» DOCUMENT SEGMENT
((

Journal of Stem Cell Research & Therapy

Validation of strategies enhancing homology-directed repair pathway

9^th Annual Conference on Stem Cell and Regenerative Medicine

September 25-26, 2017 Berlin, Germany

Sungtae Kim

GlaxoSmithKline, USA

Scientific Tracks Abstracts: J Stem Cell Res Ther

Abstract:

Statement of the Problem: Repertoire of genomic alterations via CRISPR/Cas9 genome editing depends on the efficiency of dsDNA breaks and the subsequent DNA repair events, which consists of two distinct pathways: Non-Homologous End Joining (NHEJ) and Homology-Directed Repair (HDR). HDR permits precise genome modifications which can be used to mimic disease relevant genotypes or to integrate functional domains of interest into the genome. However, the efficiency of HDR via genome editing remains quite low, mostly ranging from 0.1~10%. Although several strategies have been claimed to enhance HDR efficiency, there are still concerns about variability and reproducibility. Strategies: Relevant literature reporting HDR enhancement has been extensively surveyed. We hypothesized 1) high NHEJ event without a donor DNA also increase the chance of HDR in the presence of a donor. 2)HDR may increases by antagonizing NHEJ since NHEJ and HDR compete for the repair of limited number of dsDNA breaks. Combinations of modifications of gRNA and donor DNA, use of chemical inhibitors and targeted knock down have been examined. Findings: Temporal delivery of ribonucleoprotein (RNP) and chemical modifications of donor DNA increased HDR efficiency. Optimized conditions with KU0060648 or NU7441, DNA-PK inhibitors, reproducibly increase the HDR efficiency up to 50% in several different cell lines. Conclusion & Significance: Enhancement of HDR up to 50% has been achieved using combinations of different strategies. Our findings provide useful guideline to improve the efficiency of precise genome modifications in human cells.

))

» DATA FOR ANALYSIS
((

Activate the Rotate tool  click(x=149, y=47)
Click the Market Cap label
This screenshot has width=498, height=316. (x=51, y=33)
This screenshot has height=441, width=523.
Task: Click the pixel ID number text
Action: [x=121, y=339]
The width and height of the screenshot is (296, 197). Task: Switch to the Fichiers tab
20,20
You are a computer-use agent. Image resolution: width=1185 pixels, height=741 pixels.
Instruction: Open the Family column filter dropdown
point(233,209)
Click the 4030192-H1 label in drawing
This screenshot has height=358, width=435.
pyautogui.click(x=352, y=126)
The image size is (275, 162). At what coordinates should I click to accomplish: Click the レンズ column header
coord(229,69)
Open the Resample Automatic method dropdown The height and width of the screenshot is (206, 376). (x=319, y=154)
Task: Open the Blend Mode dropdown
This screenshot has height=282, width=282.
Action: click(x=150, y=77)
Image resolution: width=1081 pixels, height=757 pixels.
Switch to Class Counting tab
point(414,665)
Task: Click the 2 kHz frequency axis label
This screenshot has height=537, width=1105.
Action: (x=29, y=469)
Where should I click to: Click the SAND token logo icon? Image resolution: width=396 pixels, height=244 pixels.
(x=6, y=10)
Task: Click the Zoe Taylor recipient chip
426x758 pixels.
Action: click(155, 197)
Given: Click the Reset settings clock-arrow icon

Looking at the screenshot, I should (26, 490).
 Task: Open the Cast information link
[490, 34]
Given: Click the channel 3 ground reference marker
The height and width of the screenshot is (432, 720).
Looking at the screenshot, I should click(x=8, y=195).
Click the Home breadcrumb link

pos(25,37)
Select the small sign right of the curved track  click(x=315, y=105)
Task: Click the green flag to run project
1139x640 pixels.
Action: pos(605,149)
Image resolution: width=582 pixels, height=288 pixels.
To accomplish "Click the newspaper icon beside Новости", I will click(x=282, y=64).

))

» ABOUT THIS EXERCISE
Reproduce the conference abstract on enhancing homology-directed repair in full, with every word and mark unchanged.

» OUTPUT FOR THIS EXERCISE
Journal of Stem Cell Research & Therapy

Validation of strategies enhancing homology-directed repair pathway

9^th Annual Conference on Stem Cell and Regenerative Medicine

September 25-26, 2017 Berlin, Germany

Sungtae Kim

GlaxoSmithKline, USA

Scientific Tracks Abstracts: J Stem Cell Res Ther

Abstract:

Statement of the Problem: Repertoire of genomic alterations via CRISPR/Cas9 genome editing depends on the efficiency of dsDNA breaks and the subsequent DNA repair events, which consists of two distinct pathways: Non-Homologous End Joining (NHEJ) and Homology-Directed Repair (HDR). HDR permits precise genome modifications which can be used to mimic disease relevant genotypes or to integrate functional domains of interest into the genome. However, the efficiency of HDR via genome editing remains quite low, mostly ranging from 0.1~10%. Although several strategies have been claimed to enhance HDR efficiency, there are still concerns about variability and reproducibility. Strategies: Relevant literature reporting HDR enhancement has been extensively surveyed. We hypothesized 1) high NHEJ event without a donor DNA also increase the chance of HDR in the presence of a donor. 2)HDR may increases by antagonizing NHEJ since NHEJ and HDR compete for the repair of limited number of dsDNA breaks. Combinations of modifications of gRNA and donor DNA, use of chemical inhibitors and targeted knock down have been examined. Findings: Temporal delivery of ribonucleoprotein (RNP) and chemical modifications of donor DNA increased HDR efficiency. Optimized conditions with KU0060648 or NU7441, DNA-PK inhibitors, reproducibly increase the HDR efficiency up to 50% in several different cell lines. Conclusion & Significance: Enhancement of HDR up to 50% has been achieved using combinations of different strategies. Our findings provide useful guideline to improve the efficiency of precise genome modifications in human cells.